Hala Al Dosari, Ph.D. candidate in health services research; and opinion writer
Activists are working through networks of local and international NGOs and media outlets. The virtual world is the hub for women activists, allowing them to maneuver around official censorship and experience the freedom of unlimited interaction. Women are creating a discourse on gender roles and expectations, social norms, and women’s rights. They are becoming visible despite gender segregation and lack of representation. Sometimes, campaigns created locally and internationally succeed. The inclusion of two Saudi women in the 2012 official Olympic team was one small victory that has not yet translated into sporting opportunities for all Saudi women.
Regardless of Saudi Arabia’s reservation to only adhere to Islamic standards in the implementation of the Convention on the Elimination of Discrimination against Women (CEDAW), extremists inside Saudi Arabia have distorted the tenets of CEDAW. However, gender equality is still possible. Activists believe that the alignment of local laws and regulations with the Basic Law of Governance should take precedence. Article 8 of the Basic Law states that the government is based on the premise of justice, consultation, and equality in accordance with Sharia. Aligning local laws with Article 8 is crucial to empowering women in the public sphere. In personal space, a personal status law will be needed. “Om Salama” represents several groups of women in Jeddah, Riyadh, and Dammam working to reinterpret women’s rights through 60 verses of the Qur’an. The groups were named after a wise wife of the Muslim prophet who once solved a serious political dispute. Their mission is to introduce a new egalitarian concept of women’s rights and to eventually draft a new personal status code.
Gabool Al-Mutawakel, Co-Founder, Youth Leadership Development Foundation and co-founder of the Al Watan Party in Yemen
There are two major challenges facing Yemeni women. First is the politicization of Islam—a practice in which religion is used for political interests, which tends to negatively and disproportionately affect women more than men. For example, women’s political participation and their ability to reach high leadership positions are governed by religious scholars and their fatwas. In addition, religious notions are wrongfully manipulated to criminalize politically active women. For example, religion is used in personal attacks that smear a woman’s reputation and question her credibility as a Muslim woman, which can then negatively sway the opinions of ordinary citizens. The other challenge is the politicization of women’s issues. The best example in Yemen is the issue of early marriage, which was first raised as a human rights issue in the past few years but transformed into a conflict and area of negotiation between the two most prominent parties in Yemen, the General People’s Congress and the Islah Party.
Nevertheless, the opportunities for women in Yemen are enormous during this period of transition. Society is still in the mood for transformation and is anticipating and accepting of change more than ever before. Women should take maximum advantage of this momentum in order to increase their leadership roles within their communities.
Honey Al-Sayed, Director, Syria Program, Nonviolence International and former host and producer, Syrian radio show “Good Morning Syria”

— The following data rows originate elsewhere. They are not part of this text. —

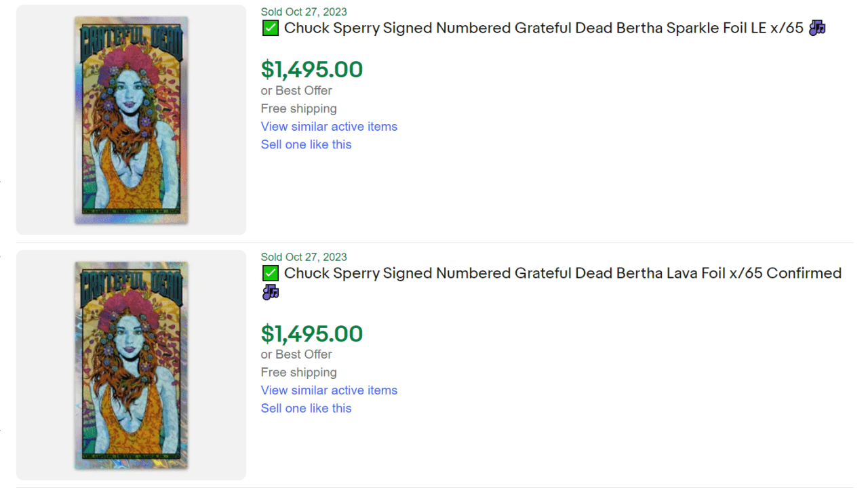Viewport: 868px width, 488px height.
Task: Click music notes icon below Lava Foil title
Action: tap(271, 292)
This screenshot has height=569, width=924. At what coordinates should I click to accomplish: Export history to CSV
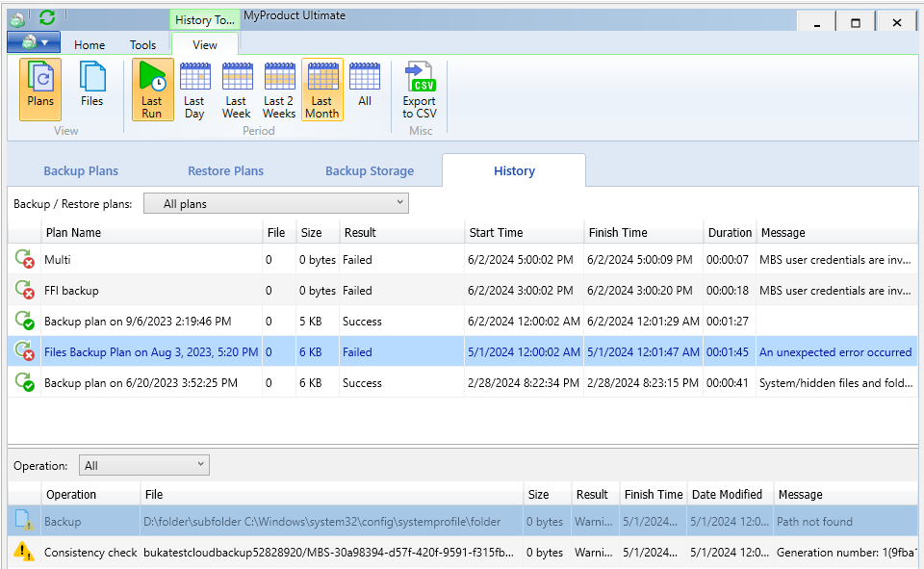[420, 89]
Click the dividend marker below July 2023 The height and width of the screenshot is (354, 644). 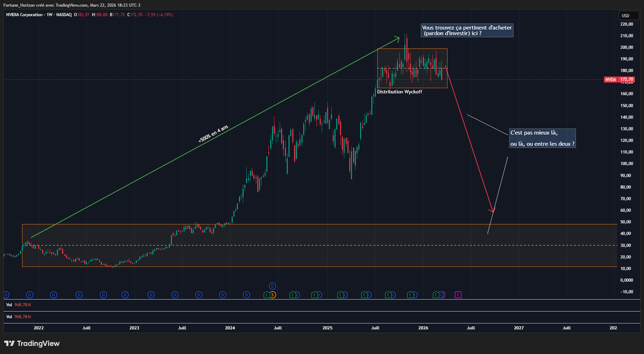point(174,294)
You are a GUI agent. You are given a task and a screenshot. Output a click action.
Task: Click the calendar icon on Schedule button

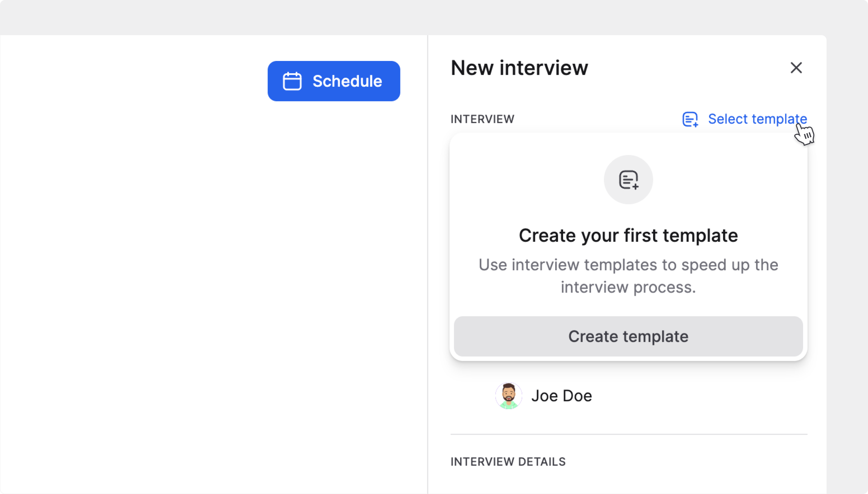point(292,81)
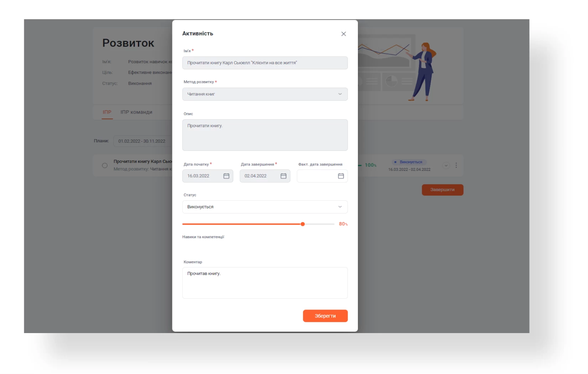Click the empty Факт. дата завершення field
588x374 pixels.
coord(322,176)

We can begin to prepare Syrian women to take an active role across the spectrum of society. We can look to friendly nations for guidance, but we must make our own decisions. To begin with, we must develop civil society organizations and embrace the concept of true non-governmental organizations. Through these organizations, we can educate our women—in fact, all Syrians— and offer training in things like leadership skills, citizenship, and communications. We can teach women how to detect and combat sexism and abuse everywhere—in the home, in the workplace, and on the street. By building our institutions and our capacity, I believe we can start on a massive education campaign that will ultimately create a snowball effect that will support our emerging democracy.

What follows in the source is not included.